The Girl With The Louding Voice is a debut coming-of-age story set in Nigeria that has a memorable main character and addresses important issues, but it's also a book I almost didn't finish. What struck me instantly was the broken English vernacular which I found very distracting - so distracting that I put the book down for a few days.
But I'm glad I picked it up again because the strength of this book is its main character, 14-year-old Adunni. She is tenacious, filled with hope and has such a sweetness about her that you can't help but root for her as she strives to have a better life through education, despite the horrible things that have happened to her. Unfortunately, the secondary characters came off with less depth and often felt like they were used as a plot device to pull an issue into Adunni's path.
I also enjoyed the interesting facts about Nigeria which were included regularly throughout the story and applaud Dare for addressing many important issues (forced marriage, lack of education for women, poverty and abuse). But the story felt more like a Young Adult novel in how it addressed the issues and I had a less emotional response to the plot than I had expected.
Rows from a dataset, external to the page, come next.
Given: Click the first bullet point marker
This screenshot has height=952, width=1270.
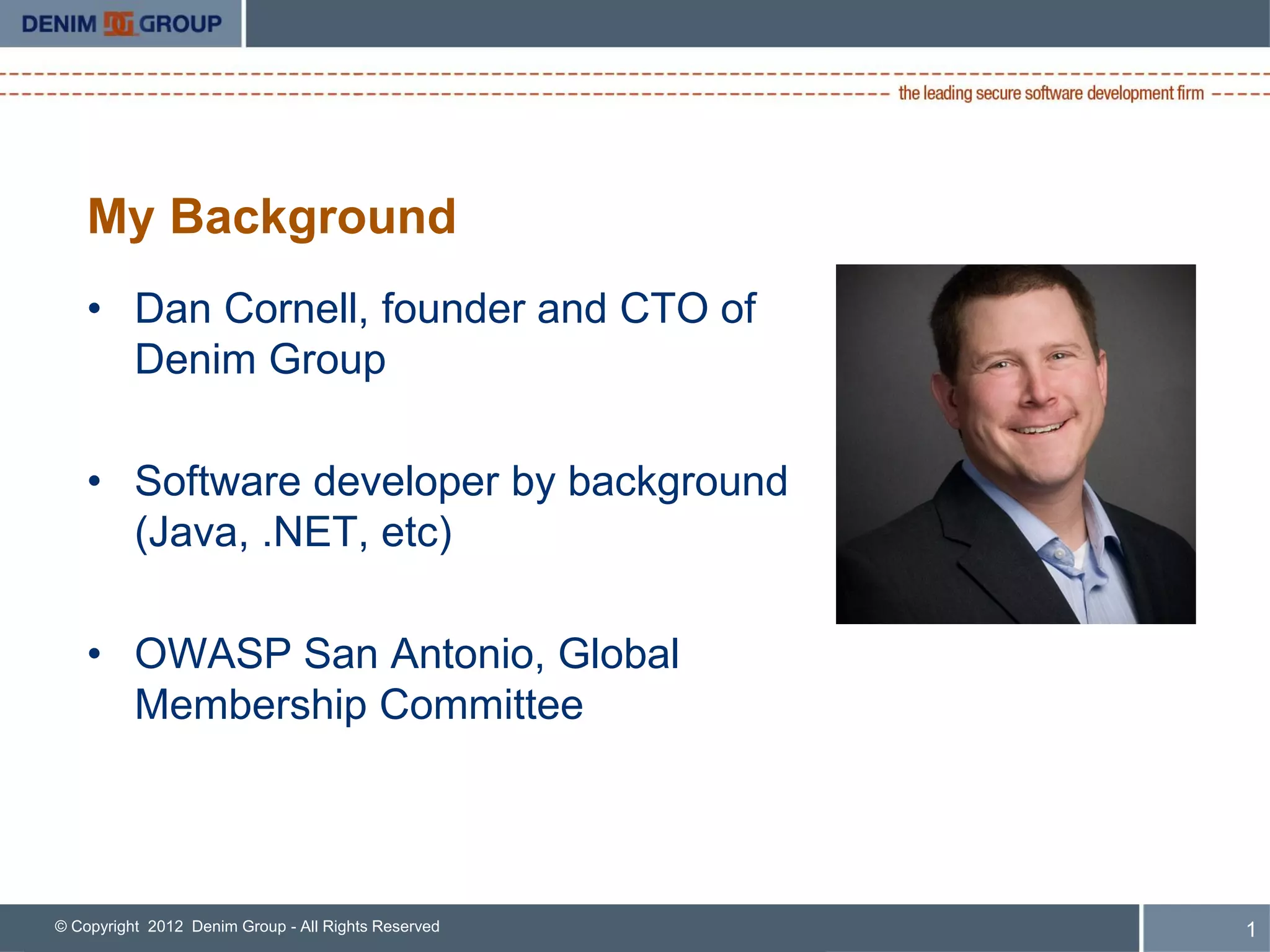Looking at the screenshot, I should pos(94,309).
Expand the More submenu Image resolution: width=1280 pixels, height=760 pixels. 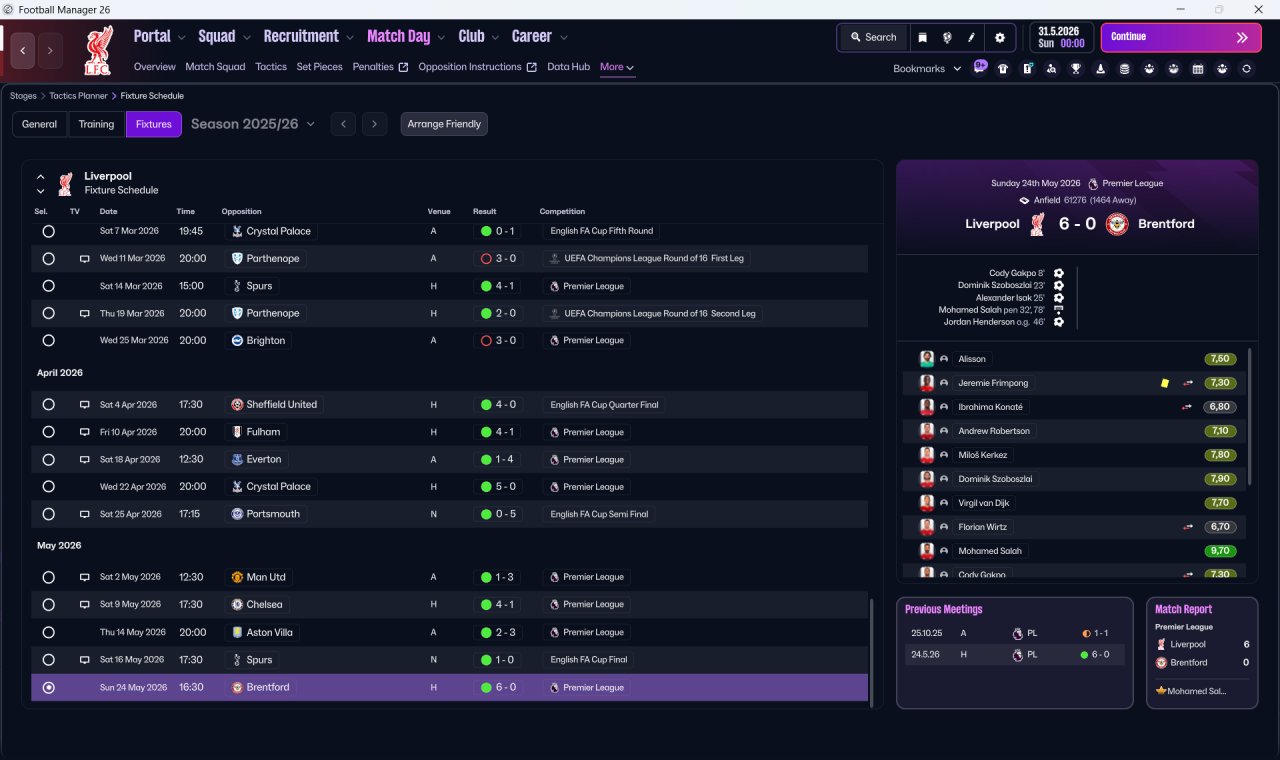(617, 67)
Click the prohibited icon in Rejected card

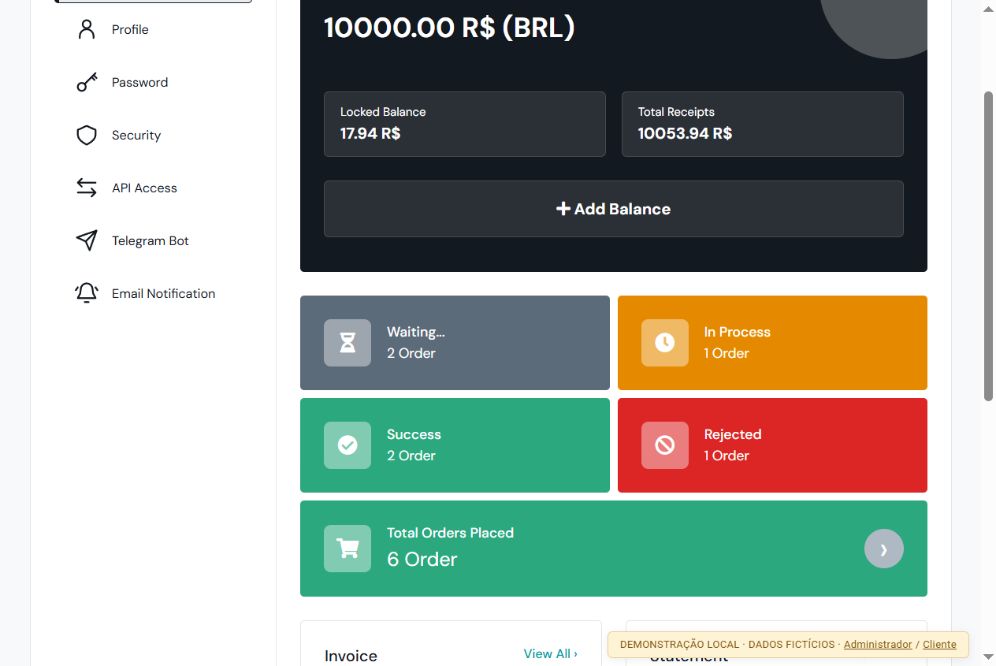pos(664,445)
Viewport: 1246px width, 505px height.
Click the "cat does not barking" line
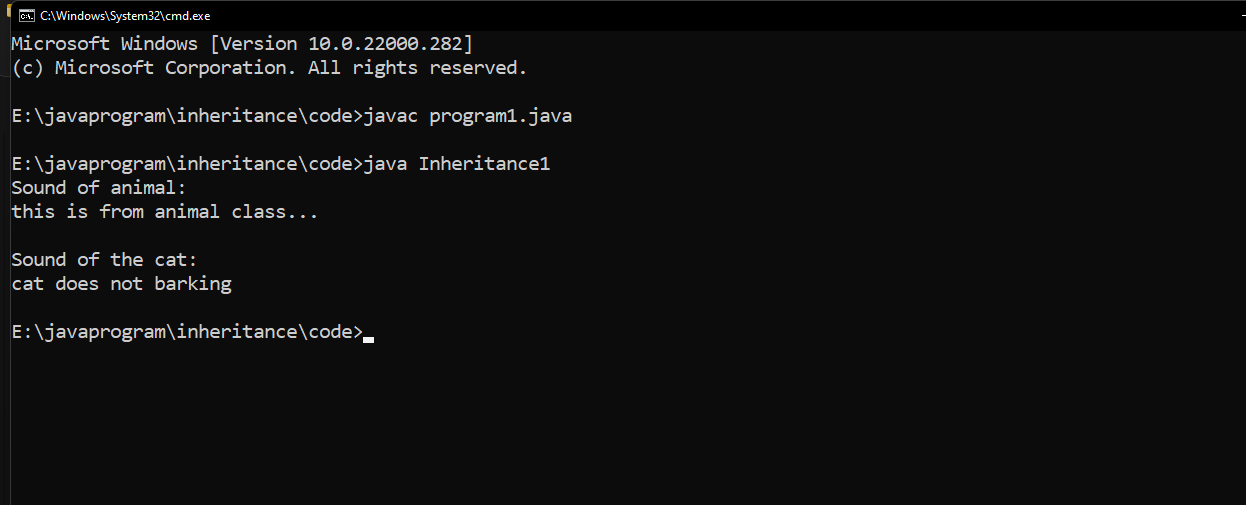point(121,284)
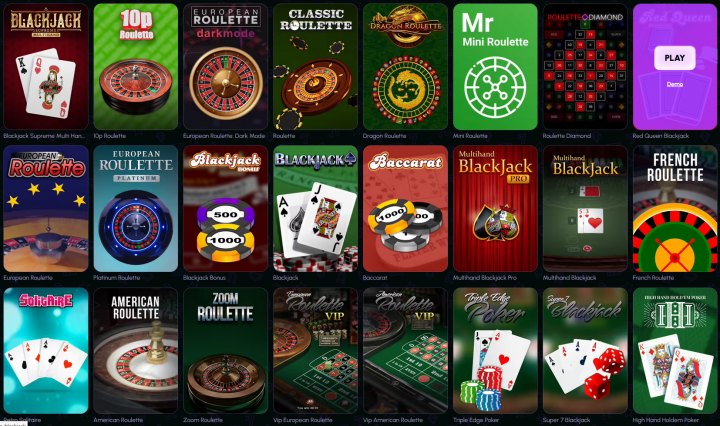Launch the Blackjack Bonus game with chips
The height and width of the screenshot is (426, 720).
click(x=225, y=208)
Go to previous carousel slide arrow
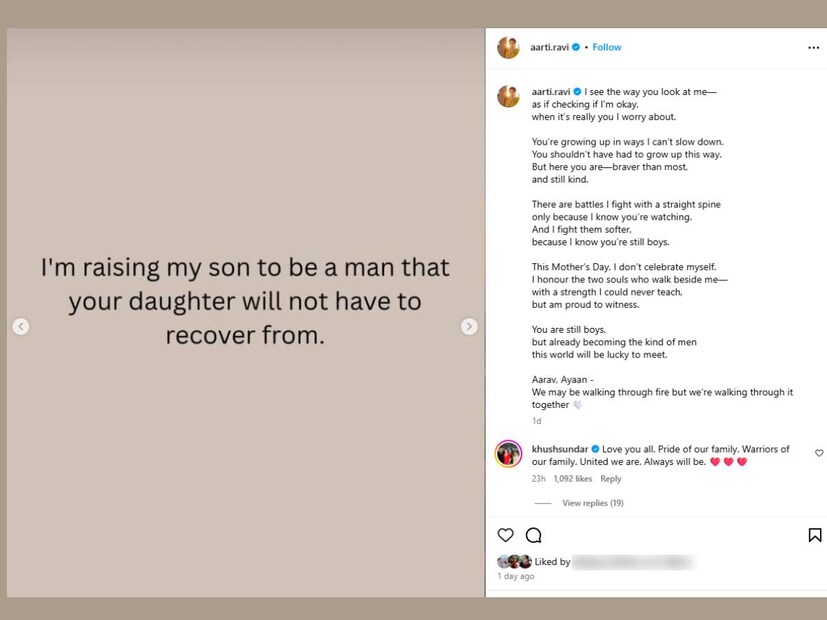 (x=21, y=326)
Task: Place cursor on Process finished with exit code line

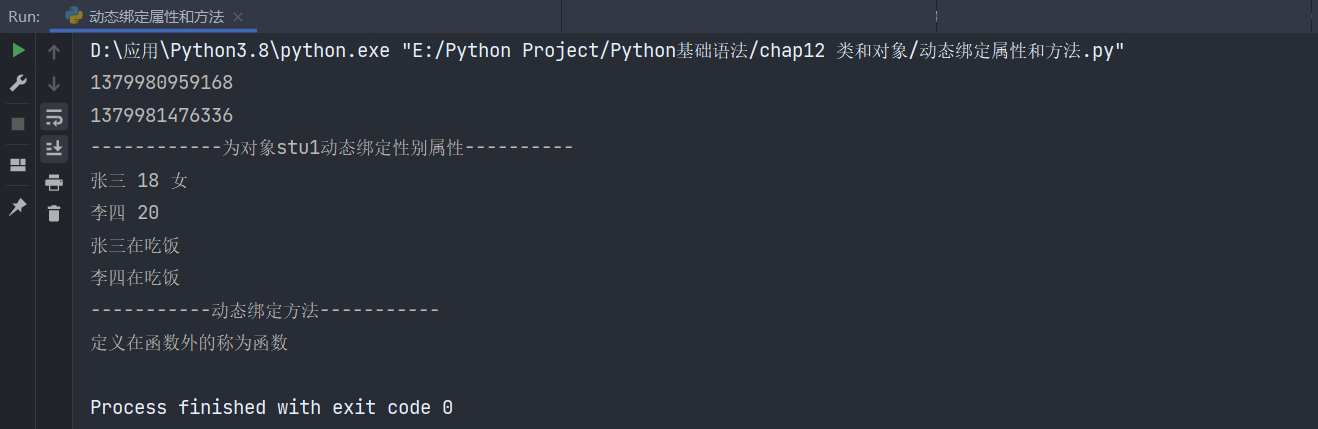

I also felt that the book lacked closure and I would have liked to get a better look at where Adunni's life took her afterwards.
This was a good read and an impressive debut that brings to light some of the living conditions of Nigerian women and girls, but I didn't find it as compelling as I had expected. Please know that my opinion of this book is in the minority as it's received many, many 4+ star ratings.
My Rating: 3 stars
Author: Abi Dare
Genre: Contemporary Fiction, POC author
Type and Source: eBook from library
Publisher: Dutton Books
First Published in Print: February 4, 2020
Opening Lines: This morning, Papa call me inside the parlor.
He was sitting inside the sofa with no cushion and looking at me.
Papa have this way of looking me one kind.
He was sitting inside the sofa with no cushion and looking at me.
Papa have this way of looking me one kind.
Book Description from GoodReads: A powerful, emotional debut novel told in the unforgettable voice of a young Nigerian woman who is trapped in a life of servitude but determined to get an education so that she can escape and choose her own future.
Adunni is a fourteen-year-old Nigerian girl who knows what she wants: an education. This, her mother has told her, is the only way to get a "louding voice"—the ability to speak for herself and decide her own future. But instead, Adunni's father sells her to be the third wife of a local man who is eager for her to bear him a son and heir.
When Adunni runs away to the city, hoping to make a better life, she finds that the only other option before her is servitude to a wealthy family. As a yielding daughter, a subservient wife, and a powerless slave, Adunni is told, by words and deeds, that she is nothing.
But while misfortunes might muffle her voice for a time, they cannot mute it. And when she realizes that she must stand up not only for herself, but for other girls, for the ones who came before her and were lost, and for the next girls, who will inevitably follow; she finds the resolve to speak, however she can—in a whisper, in song, in broken English—until she is heard.